Materials and methods

Experimental steps of proposed work

In this study, The Experimental steps of the proposed work are shown in Fig 1.

Data acquisition

In the circulating water bass breeding workshop of Guangdong Provincial General Fisheries Technology Promotion Station in Nansha District, Guangzhou, a bass video data collection platform is built, mainly including a circular fish pond made of polypropylene plates, HD cameras and video recorders. As shown in Fig 2, the diameter of the fish pond is 2.7 meters. The datasets are collected from 7:00 am to 18:00 pm. In order to obtain complete images of fish ponds from the top viewing angle, cameras are directly installed above the center of fish pond, with a height of 1 meter from the water surface.
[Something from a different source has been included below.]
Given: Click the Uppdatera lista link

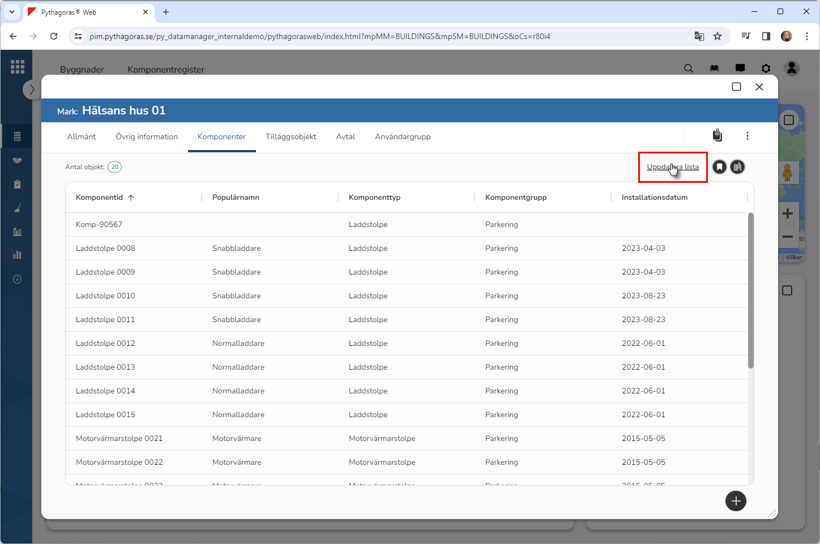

The cameras have 1080P resolution, 2.8mm focal length lens, 130 degree wide angle lens, and 30FPS MP4 video capture format. The acquired videos are intercepted as JPG format images, and 1066 photos are intercepted at different time periods and light intensities, as shown in Fig 3.

Data annotation

In this paper, the datasets are manually labeled with the labeling tool LabelImg in VOC dataset format, naming label target as fish, as shown in Fig 4. The annotation information is stored in an XML file, which corresponds to the image file. Each line stores one target information, in order: target category, X and Y axis coordinates of the center point of the detection boxes, and target width and height.

Data augmentation

YOLOv5 model applied the data augmentation method Mosaic, which randomly scales and crops four images and then concatenates them to form a single image. This method calculates 4 images at a time during the normalization operation, which can reduce the requirement for memory and speed up training. Therefore, an improved data augmentation method Mosaic-8 is adopted in this paper. Mosaic-8 increases the number of images processed from 4 to 8 [32], while random noise and random brightness are introduced to improve robustness and generalization, as shown in Fig 5.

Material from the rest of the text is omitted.